Banks Seek Reprieve from Durbin
Associations Push Fed to Up Interchange Incentive for Debit FraudThe controversial amendment to the Dodd-Frank Wall Street Reform and Consumer Protection Act, introduced by Sen. Dick Durbin, D-Ill., calls for the Federal Reserve to significantly cut interchange fees card-issuing banks and credit unions collect on debit transactions.
Banking groups are now focusing their attention on the fraud-prevention portion of Durbin - an interchange-fee incentive offered by the Fed for investments card issuers make in technologies and solutions to curb debit fraud. [See The Durbin Amendment and Fraud.]
On Sept. 30, nine industry associations submitted a comment letter to the Fed, suggesting the Fed increase the fraud-prevention fee incentive from 1 cent to somewhere between 4 cents and 5 cents. The groups include the American Bankers Association, The Clearing House Association, The Clearing House Payments Company, the Consumer Bankers Association, the Credit Union National Association, The Financial Services Roundtable, the ICBA, the Midsize Bank Coalition of America and the National Association of Federal Credit Unions.
"We just feel like the current amount is a little small, and this goes back to one of the fundamental problems ICBA has had with the Durbin carve-out," says Cary Whaley, who focuses on risk and fraud prevention for the Independent Community Bankers Association.
Beyond Legislation
Industry response to the interchange reduction has been extreme. Bank of America was the first to step out, saying it plans to tack an additional $5 fee onto to debit transactions for basic accountholders, a way to compensate for lost revenue.Though the Durbin amendment only affects card-issuing institutions with more than $10 billion in assets, community bank and credit union leaders say it's only a matter of time before the interchange fee cap overshadows all card issuers, significantly cutting in to the revenue all card-issuing institutions generate from signature debit.
"If the government is allowed to set a cap rate, that rate is going to become the standard for everyone in the industry," says Dillon Shea, regulatory affairs counsel for the NAFCU. "We expect the capped fee and the uncapped fee to eventually be the same."
ICBA's Whaley says expenses associated with debit fraud prevention were not adequately measured when the 1-cent provision was set. "Fraud prevention costs are much higher," he says. And while community banks are currently exempt from the interchange cap, since most fall below $10 billion in assets, they are not exempt from Durbin's routing and exclusivity provisions, which take effect in April.
All debit card issuers now must offer retailers network options for routing debit transactions. So, a single debit card now must offer at least two unaffiliated network choices. "The network that has the lowest cost is going to win," Whaley says. "We are already hearing from card brands that they are lowering interchange on those transactions."
Given all of those factors, the 1-cent adjustment for fraud prevention, ultimately, is not enough. Investments in neural networks and monitoring systems will exceed the 1-cent offer, especially for smaller card issuers that don't have high transaction volumes.
Steve Kenneally, who works in the ABA's Center for Regulatory Compliance, says the industry agrees a single penny will not encourage financial institutions to pursue and invest in new fraud-prevention solutions. "Why would they invest in technologies that they can't get reimbursed for?" he asks. "If the rate is not increased, it won't be good for the industry. It will put a damper on the spending for anti-fraud technologies, because financial institutions simply won't be able to afford it."
Movement in Congress?
In May, bankers thought they might have found a silver lining, when a proposal introduced by Sen. Jon Tester, D-Mont., better known as the Tester bill [S. 575], asked Congress to grant the Fed two years to review the impact a debit-interchange reduction could have on the economy. If passed, Tester's amendment would have crippled or at least stalled the 21-cent ceiling the Fed placed on debit interchange Oct. 1. But the bill failed.Now, banking leaders are getting support from legislators who call the Fed's oversight of fee revenue the equivalent to government price-fixing.

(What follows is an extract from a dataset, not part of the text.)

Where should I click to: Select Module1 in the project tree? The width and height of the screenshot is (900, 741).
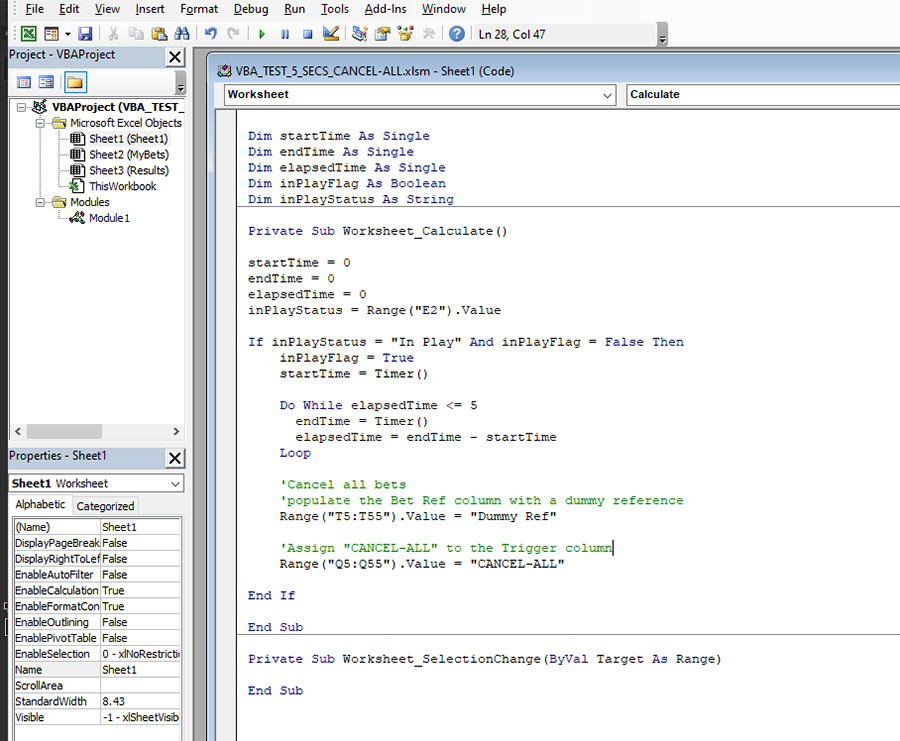click(x=109, y=218)
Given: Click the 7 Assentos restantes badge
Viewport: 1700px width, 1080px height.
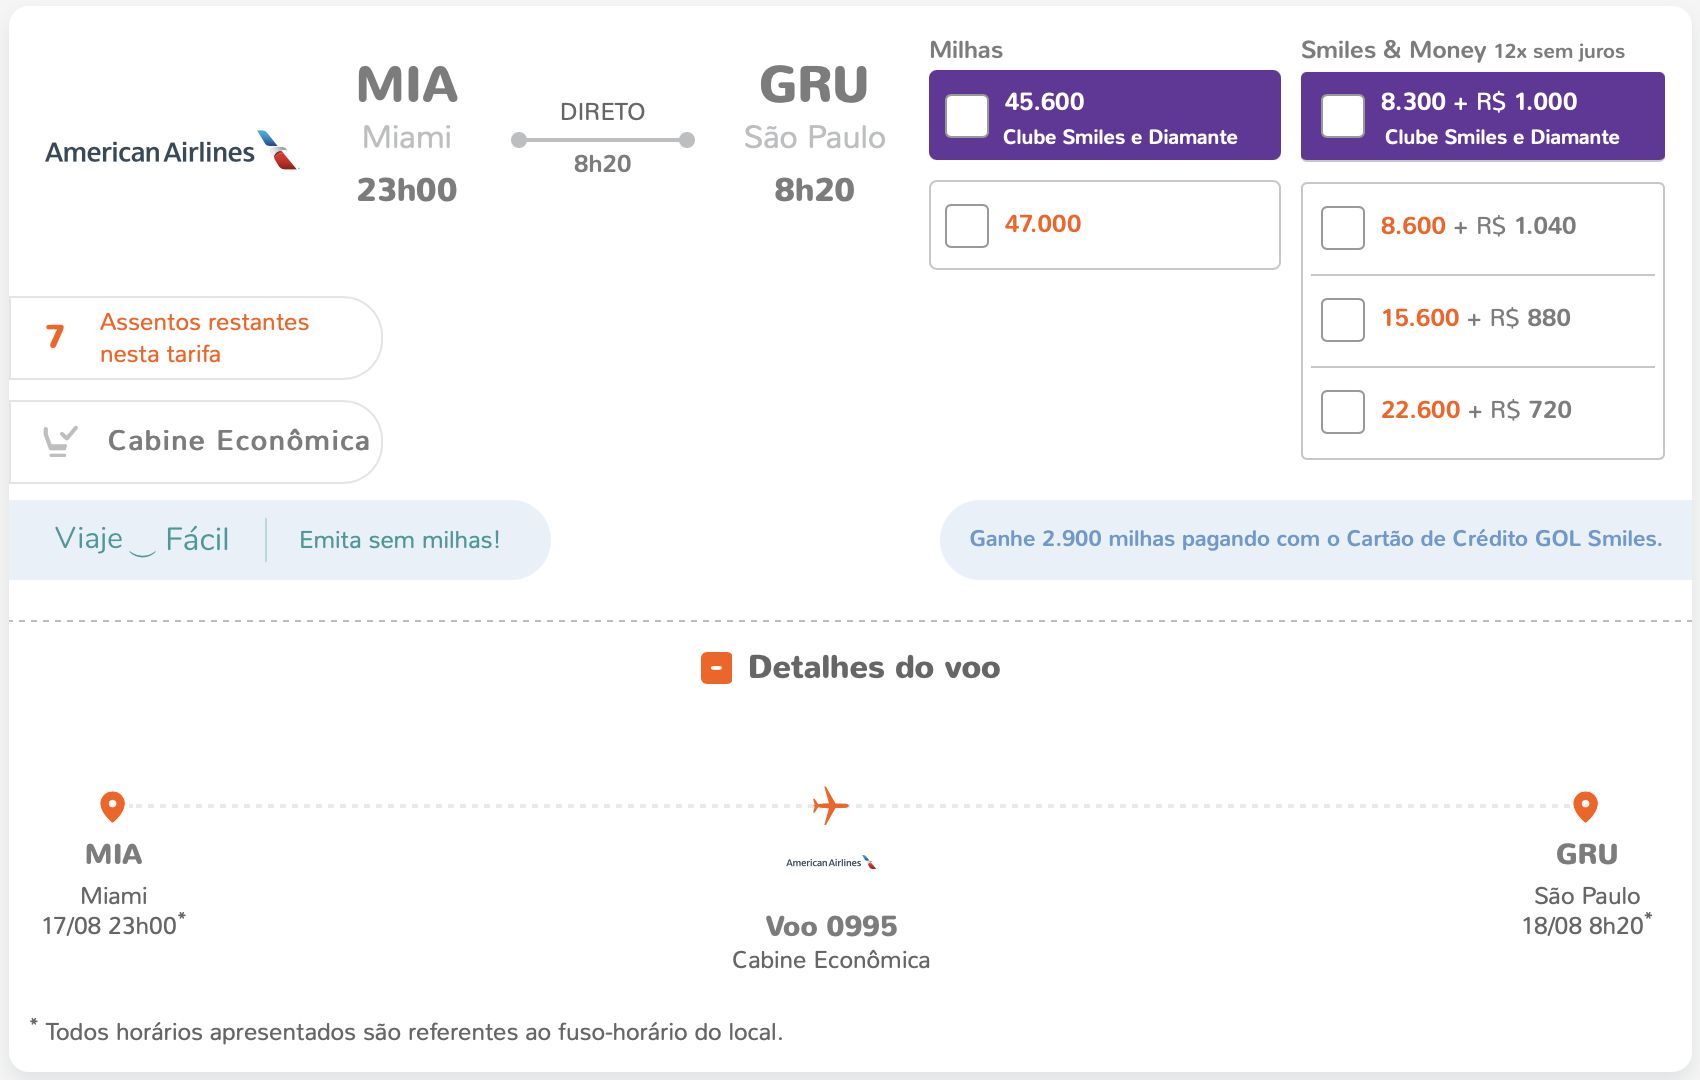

On Oct. 12, Representatives Jason Chaffetz, a Utah Republican, and Bill Owens, a Democrat from New York, introduced a plan to repeal Durbin's debit interchange price provisions. Some have suggested the proposal won't likely pass, given the debates in Congress that have already surrounded Dodd-Frank and Durbin.
But industry pundits say they vehemently support the proposal to repeal Durbin. In the end, they say, the new interchange structure is set up to force banks and credit unions to lose money. "If you told 7-11 that they could only charge 75 cents for a soda, instead of a buck 50, who would be surprised if they increased the cost of milk?" asks the ABA's Kenneally. "I think that's why banks are frustrated. They're trying to explain their business here, and why they have to be profitable."